A departure from Rinehart’s first Wilder Woods project, where the goal was to be different from anything he’d done before, a clean break from Needtobreathe, The Work Tapes were driven by an entirely different sentiment.

“I think that first record has a lot of me leaning on other musicians and other producers and exploring that space,” says Rinehart. “For this, I wanted to explore playing all the parts.”

Wilder Woods’ Bear Rineheart (Photo: Noah Wolfe)

A second part of Work Tapes is in the works, both parts aren’t connected thematically, sonically, or otherwise. “I’ve always felt with projects, or with the band, ‘what’s the next thing we’re going to say’ with a theme and all those things, so it’s kind of nice to not have that,” says Rinehart. “This just feels cohesive. All the material from this year was a place in time. The truth is, I’m just picking from a ton of songs to put out. I’m just waiting for a song to move me or feel like the message is timely.”

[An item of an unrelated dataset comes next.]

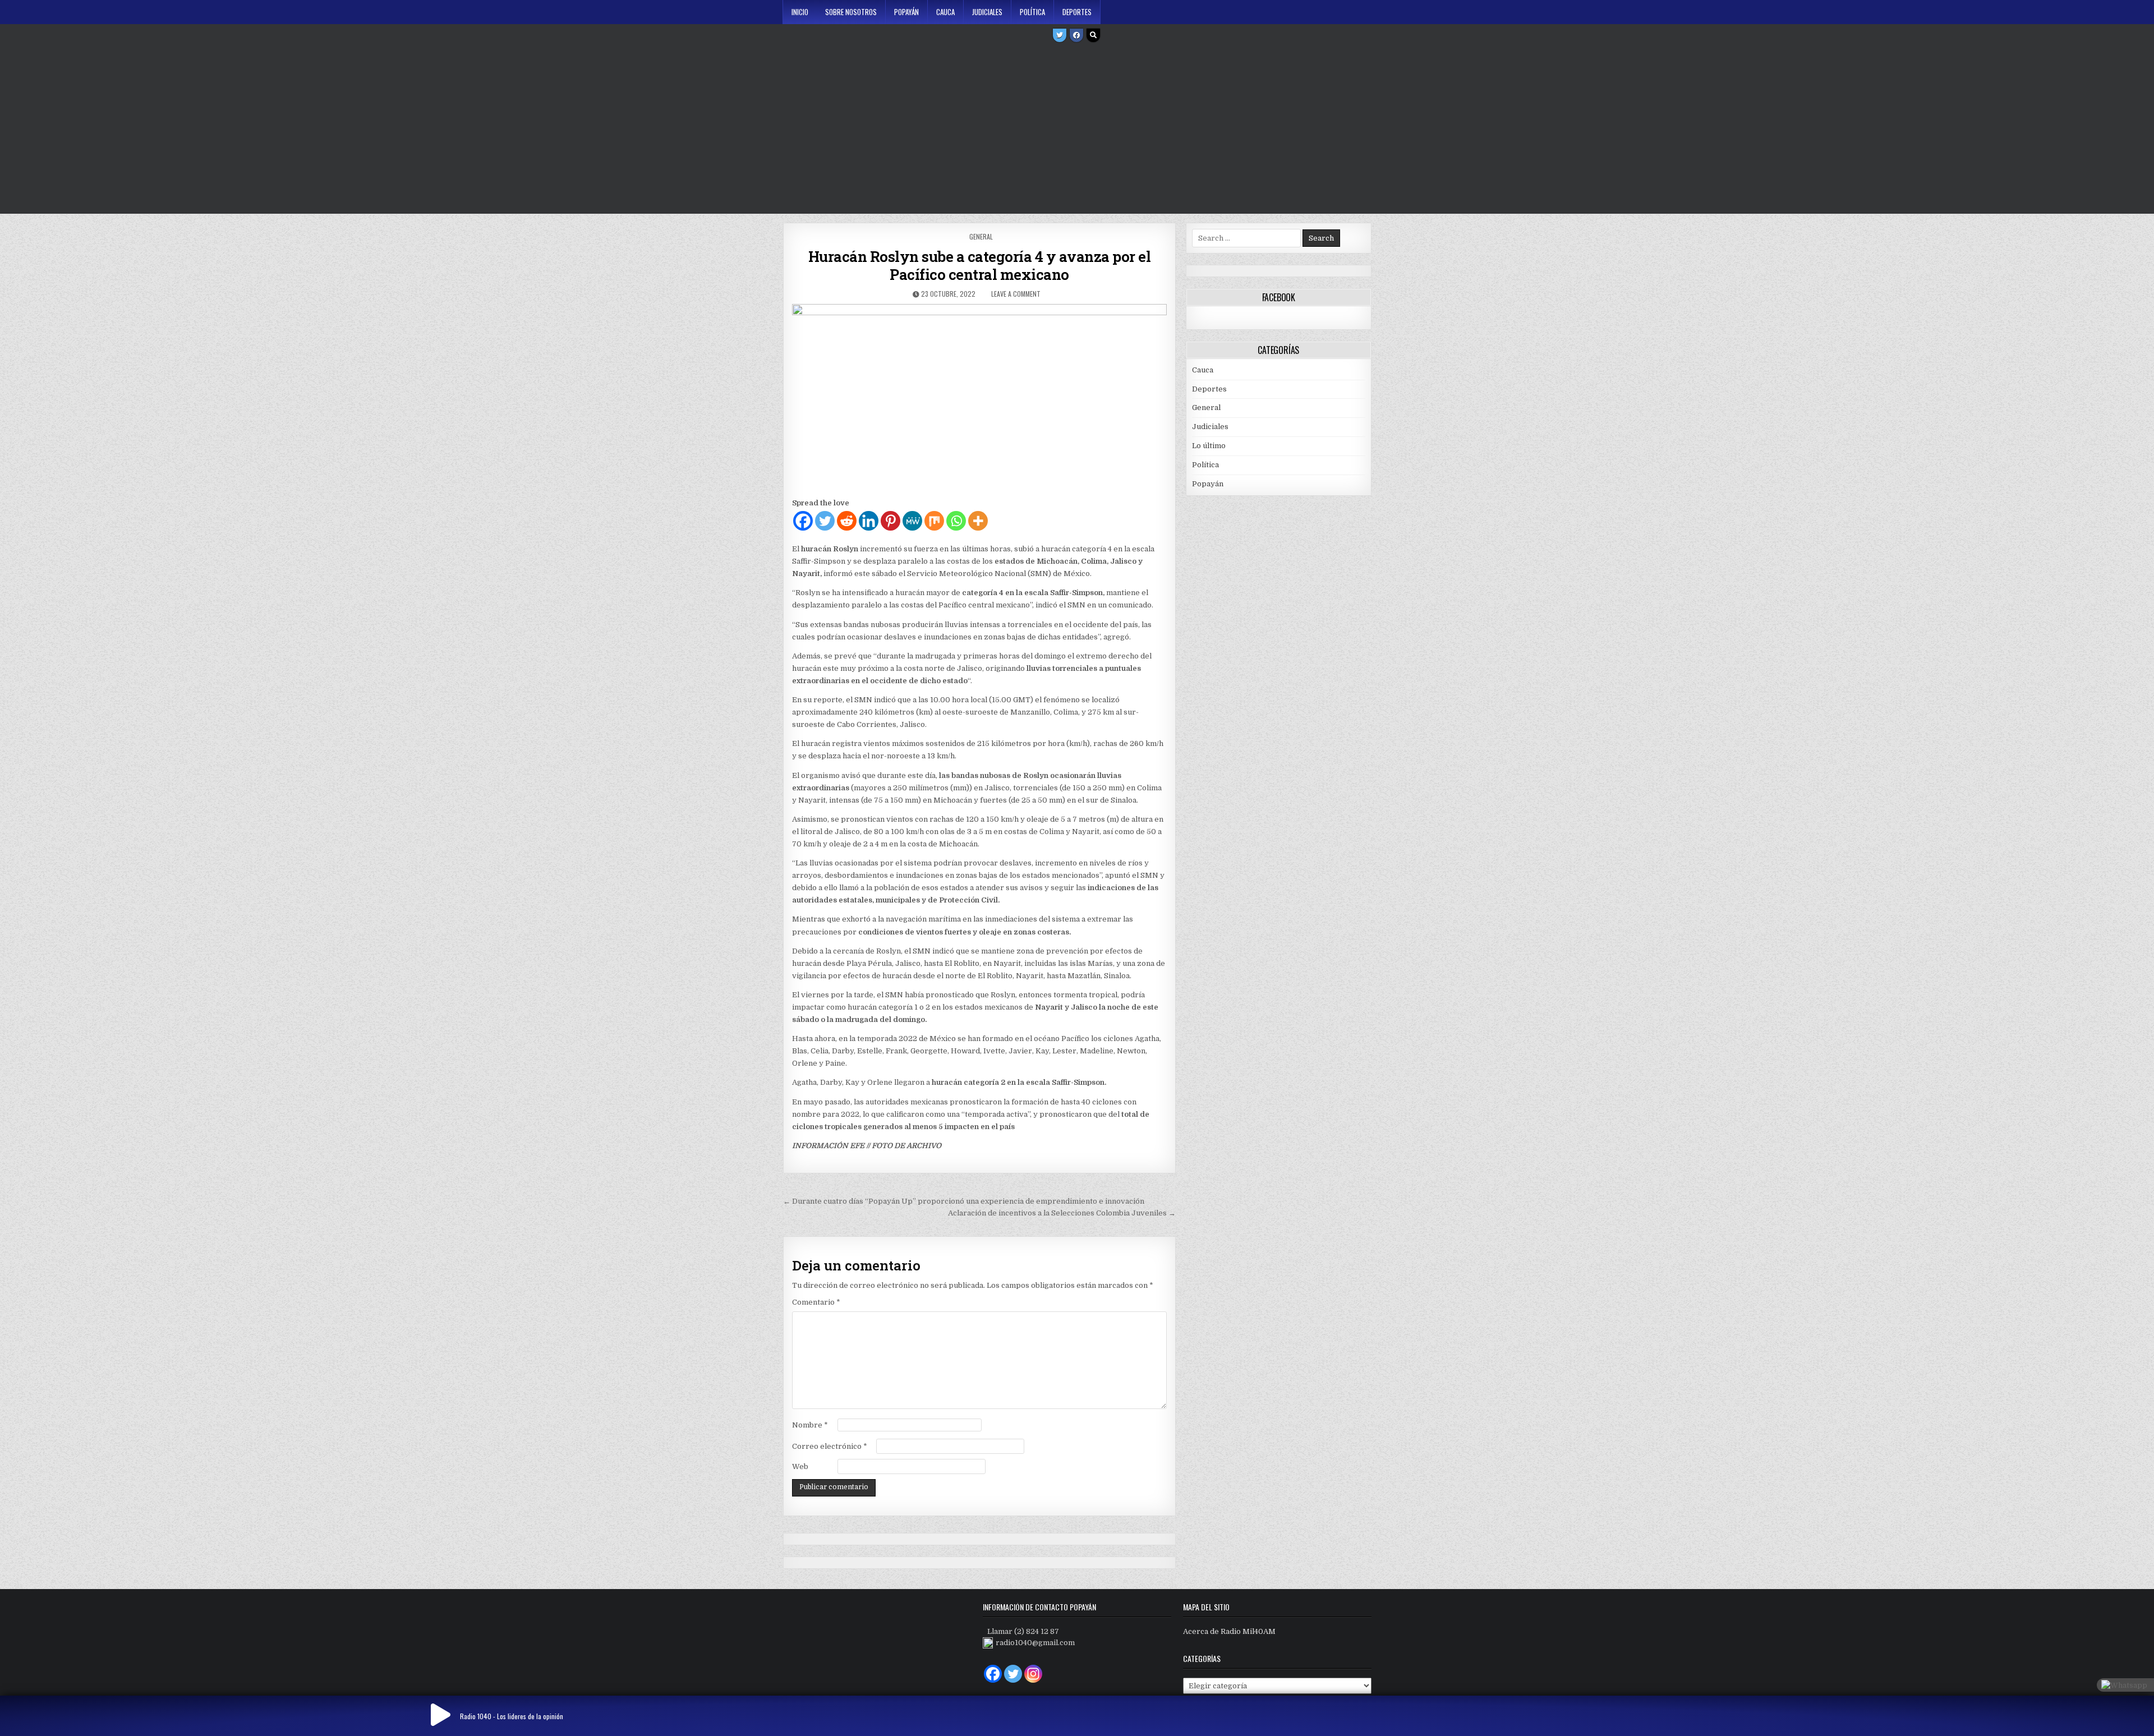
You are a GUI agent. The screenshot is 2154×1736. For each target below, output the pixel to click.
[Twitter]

This past year, Rinehart says, has helped him pay closer attention to his feelings and everything happening around him. 

“I feel like I don’t have to be as clever as I used to be,” reveals Rinehart. “I’m just gauging what’s happening to me, so it’s like a form of meditation, or whatever you want to call it. It feels like I’m aware of the universe, how that is impacting me, and how am I getting pushed and pulled by it. Most of the lyrics do come from that, and then the music helps it make sense for me.”

Needtobreathe is always within scope, following the band’s 2020 release Out of Body, and while there’s more to create on that front, Rinehart also wants to release a fuller Wilder Woods record. Taking more breaks in between writing, he admits the past two years have been the most prolific time he’s ever had. “I’m 40 years old, and I feel like a kid in music right now,” shares Rinehart. “I wake up in the morning, and it’s the first thing I want to do. I just enjoy it, so I’ll keep doing it as long as I’m still enjoying it.”

Rinehart adds, I think it’s important for all of us to keep that childhood excitement, even when we’re in our 40s, 50s, 60s It’s great creating things so useful, and so childish, and so ridiculous—and all the places you have to go in your mind. I feel like it’s a nice metaphor for me, because it’s a good reminder that there’s really nothing serious about all of this.”